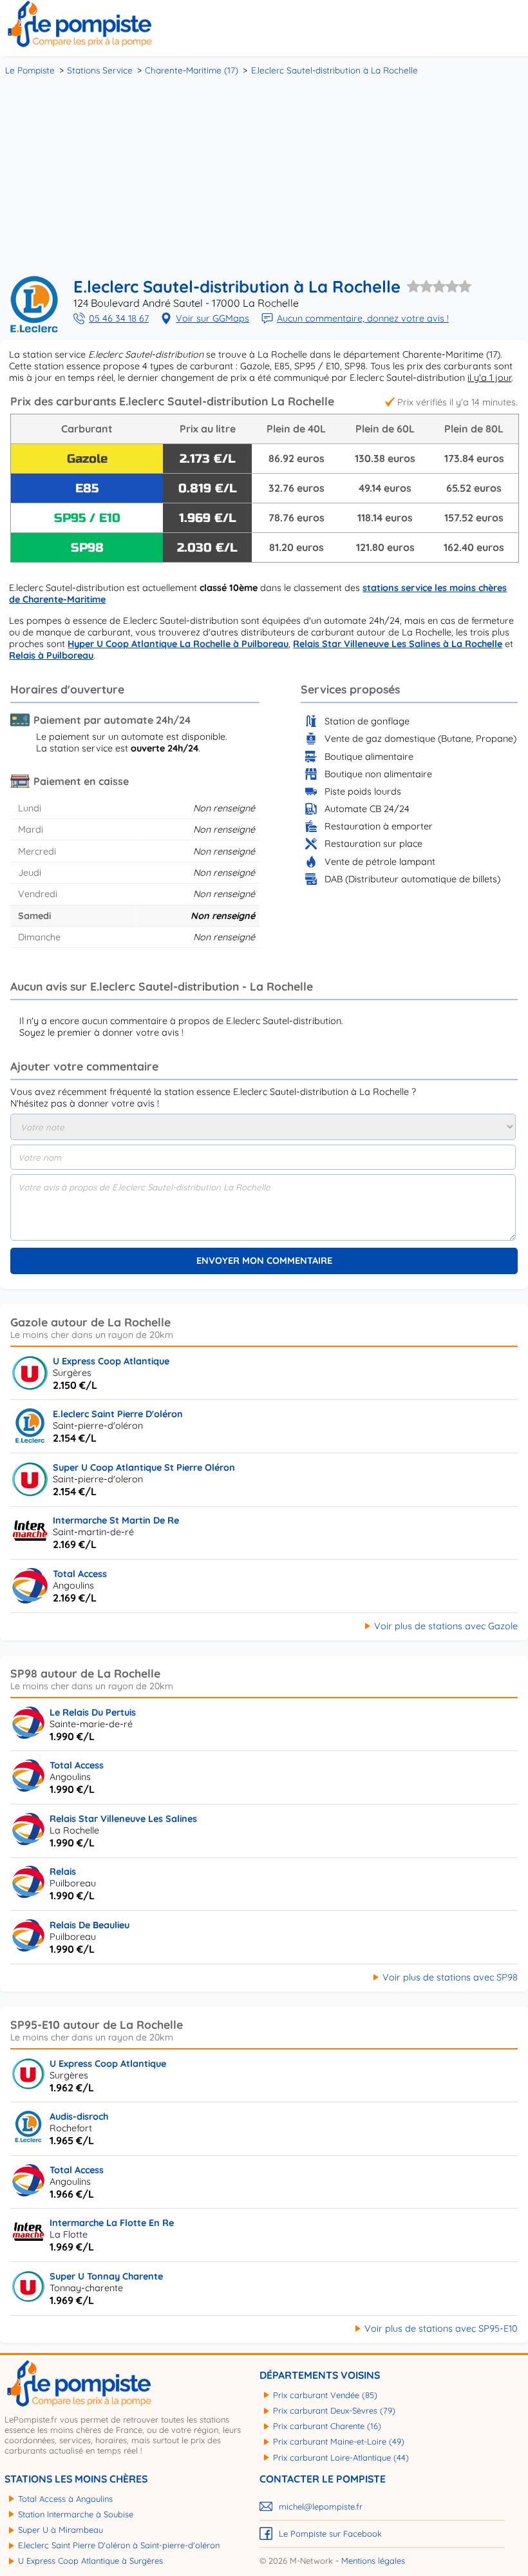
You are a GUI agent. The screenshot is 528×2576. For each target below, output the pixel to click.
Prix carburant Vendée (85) (325, 2395)
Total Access (80, 1574)
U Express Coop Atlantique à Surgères (90, 2560)
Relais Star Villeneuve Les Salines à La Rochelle (397, 644)
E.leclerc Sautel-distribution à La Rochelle (334, 69)
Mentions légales (373, 2560)
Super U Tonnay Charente (106, 2276)
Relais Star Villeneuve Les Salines (123, 1819)
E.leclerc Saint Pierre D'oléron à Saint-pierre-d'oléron (119, 2545)
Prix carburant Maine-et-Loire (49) (338, 2441)
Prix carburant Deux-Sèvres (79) (334, 2410)
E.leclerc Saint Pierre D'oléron (118, 1414)
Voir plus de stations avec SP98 (450, 1977)
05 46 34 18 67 (119, 318)
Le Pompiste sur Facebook (330, 2533)
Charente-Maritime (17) (191, 69)
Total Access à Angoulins (65, 2499)
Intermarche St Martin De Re (116, 1520)
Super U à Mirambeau (60, 2529)
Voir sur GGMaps (212, 318)
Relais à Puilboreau (51, 655)
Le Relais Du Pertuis (93, 1712)
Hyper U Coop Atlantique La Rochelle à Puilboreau (178, 644)
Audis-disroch (79, 2116)
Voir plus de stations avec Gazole (446, 1626)
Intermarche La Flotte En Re (112, 2223)
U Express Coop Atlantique (111, 1361)
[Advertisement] (264, 174)
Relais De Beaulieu (89, 1925)
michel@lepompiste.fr (321, 2506)
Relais (63, 1871)
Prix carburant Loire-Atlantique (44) (341, 2457)
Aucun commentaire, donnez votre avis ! (363, 318)
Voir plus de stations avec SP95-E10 (441, 2328)
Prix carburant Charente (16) (327, 2426)
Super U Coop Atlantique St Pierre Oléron (144, 1467)
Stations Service (100, 69)
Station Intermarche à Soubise (75, 2514)
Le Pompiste (30, 69)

:: Exercise brief ::
Only the lines from the one containing "michel@lepompiste.fr (321, 2506)" through the end of the listing belong in the response, each reproduced exactly.

:: Output of the task ::
michel@lepompiste.fr (321, 2506)
Relais (63, 1871)
Prix carburant Loire-Atlantique (44) (341, 2457)
Aucun commentaire, donnez votre avis ! (363, 318)
Voir plus de stations avec SP95-E10 (441, 2328)
Prix carburant Charente (16) (327, 2426)
Super U Coop Atlantique St Pierre Oléron (144, 1467)
Stations Service (100, 69)
Station Intermarche à Soubise (75, 2514)
Le Pompiste (30, 69)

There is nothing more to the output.